● **Exercise objective**
An exact reproduction of all the entries is the expected answer.

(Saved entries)
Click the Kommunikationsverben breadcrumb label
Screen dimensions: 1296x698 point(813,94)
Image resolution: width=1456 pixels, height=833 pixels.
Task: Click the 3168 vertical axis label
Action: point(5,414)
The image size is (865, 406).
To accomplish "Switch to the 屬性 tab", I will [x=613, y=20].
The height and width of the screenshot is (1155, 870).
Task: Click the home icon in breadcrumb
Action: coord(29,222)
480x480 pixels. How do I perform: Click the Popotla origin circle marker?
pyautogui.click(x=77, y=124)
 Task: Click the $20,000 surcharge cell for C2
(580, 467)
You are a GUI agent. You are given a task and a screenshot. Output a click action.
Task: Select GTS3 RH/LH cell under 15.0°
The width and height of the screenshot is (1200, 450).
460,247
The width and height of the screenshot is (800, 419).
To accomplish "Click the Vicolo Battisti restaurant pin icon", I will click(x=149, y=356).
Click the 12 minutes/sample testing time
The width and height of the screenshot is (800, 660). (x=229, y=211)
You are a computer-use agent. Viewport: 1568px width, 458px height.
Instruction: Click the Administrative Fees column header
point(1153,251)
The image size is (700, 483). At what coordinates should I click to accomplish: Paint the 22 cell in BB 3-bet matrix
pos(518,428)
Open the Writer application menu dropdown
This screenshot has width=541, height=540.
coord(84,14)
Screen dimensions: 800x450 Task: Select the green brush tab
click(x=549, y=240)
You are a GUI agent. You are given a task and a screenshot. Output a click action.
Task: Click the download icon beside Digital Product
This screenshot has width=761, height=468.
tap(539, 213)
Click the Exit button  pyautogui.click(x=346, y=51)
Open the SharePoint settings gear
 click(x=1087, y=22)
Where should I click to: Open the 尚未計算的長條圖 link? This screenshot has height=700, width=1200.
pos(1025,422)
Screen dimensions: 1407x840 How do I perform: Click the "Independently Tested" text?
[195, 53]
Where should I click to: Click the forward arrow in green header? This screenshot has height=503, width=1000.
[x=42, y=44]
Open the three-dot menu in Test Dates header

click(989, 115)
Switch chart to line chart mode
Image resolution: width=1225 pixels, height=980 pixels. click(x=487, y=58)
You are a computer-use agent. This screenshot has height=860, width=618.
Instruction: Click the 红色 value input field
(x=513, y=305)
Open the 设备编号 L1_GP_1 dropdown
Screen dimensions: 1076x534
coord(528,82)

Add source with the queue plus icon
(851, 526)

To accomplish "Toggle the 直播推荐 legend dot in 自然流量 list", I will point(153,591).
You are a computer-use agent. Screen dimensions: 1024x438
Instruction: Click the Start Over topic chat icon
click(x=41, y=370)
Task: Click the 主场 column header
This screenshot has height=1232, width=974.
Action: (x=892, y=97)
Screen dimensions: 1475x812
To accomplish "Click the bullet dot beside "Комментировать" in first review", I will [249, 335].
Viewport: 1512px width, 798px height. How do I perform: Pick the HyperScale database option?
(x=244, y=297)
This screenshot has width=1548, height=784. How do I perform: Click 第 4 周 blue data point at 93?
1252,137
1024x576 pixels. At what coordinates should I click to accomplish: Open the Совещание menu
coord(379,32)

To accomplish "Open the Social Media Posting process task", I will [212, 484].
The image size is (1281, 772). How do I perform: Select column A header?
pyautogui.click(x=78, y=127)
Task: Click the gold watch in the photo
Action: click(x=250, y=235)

● **Solved exercise**
Click the Kommunikationsverben breadcrumb label
Screen dimensions: 1296x698 point(813,94)
Image resolution: width=1456 pixels, height=833 pixels.
Task: Click the 3168 vertical axis label
Action: point(5,414)
The image size is (865, 406).
To accomplish "Switch to the 屬性 tab", I will [x=613, y=20].
The height and width of the screenshot is (1155, 870).
Task: Click the home icon in breadcrumb
Action: coord(29,222)
480x480 pixels. How do I perform: Click the Popotla origin circle marker?
pyautogui.click(x=77, y=124)
 Task: Click the $20,000 surcharge cell for C2
(580, 467)
You are a GUI agent. You are given a task and a screenshot. Output a click action.
Task: Select GTS3 RH/LH cell under 15.0°
The width and height of the screenshot is (1200, 450).
460,247
The width and height of the screenshot is (800, 419).
To accomplish "Click the Vicolo Battisti restaurant pin icon", I will click(x=149, y=356).
Click the 12 minutes/sample testing time
The width and height of the screenshot is (800, 660). (x=229, y=211)
You are a computer-use agent. Viewport: 1568px width, 458px height.
Instruction: Click the Administrative Fees column header
point(1153,251)
The image size is (700, 483). At what coordinates should I click to accomplish: Paint the 22 cell in BB 3-bet matrix
pos(518,428)
Open the Writer application menu dropdown
This screenshot has width=541, height=540.
coord(84,14)
Screen dimensions: 800x450 Task: Select the green brush tab
click(x=549, y=240)
You are a GUI agent. You are given a task and a screenshot. Output a click action.
Task: Click the download icon beside Digital Product
This screenshot has width=761, height=468.
tap(539, 213)
Click the Exit button  pyautogui.click(x=346, y=51)
Open the SharePoint settings gear
 click(x=1087, y=22)
Where should I click to: Open the 尚未計算的長條圖 link? This screenshot has height=700, width=1200.
pos(1025,422)
Screen dimensions: 1407x840 How do I perform: Click the "Independently Tested" text?
[195, 53]
Where should I click to: Click the forward arrow in green header? This screenshot has height=503, width=1000.
[x=42, y=44]
Open the three-dot menu in Test Dates header

click(989, 115)
Switch chart to line chart mode
Image resolution: width=1225 pixels, height=980 pixels. click(x=487, y=58)
You are a computer-use agent. This screenshot has height=860, width=618.
Instruction: Click the 红色 value input field
(x=513, y=305)
Open the 设备编号 L1_GP_1 dropdown
Screen dimensions: 1076x534
coord(528,82)

Add source with the queue plus icon
(851, 526)

To accomplish "Toggle the 直播推荐 legend dot in 自然流量 list", I will point(153,591).
You are a computer-use agent. Screen dimensions: 1024x438
Instruction: Click the Start Over topic chat icon
click(x=41, y=370)
Task: Click the 主场 column header
This screenshot has height=1232, width=974.
Action: (x=892, y=97)
Screen dimensions: 1475x812
To accomplish "Click the bullet dot beside "Комментировать" in first review", I will [249, 335].
Viewport: 1512px width, 798px height. How do I perform: Pick the HyperScale database option?
(x=244, y=297)
This screenshot has width=1548, height=784. How do I perform: Click 第 4 周 blue data point at 93?
1252,137
1024x576 pixels. At what coordinates should I click to accomplish: Open the Совещание menu
coord(379,32)

To accomplish "Open the Social Media Posting process task", I will [212, 484].
The image size is (1281, 772). How do I perform: Select column A header?
pyautogui.click(x=78, y=127)
Task: Click the gold watch in the photo
Action: click(x=250, y=235)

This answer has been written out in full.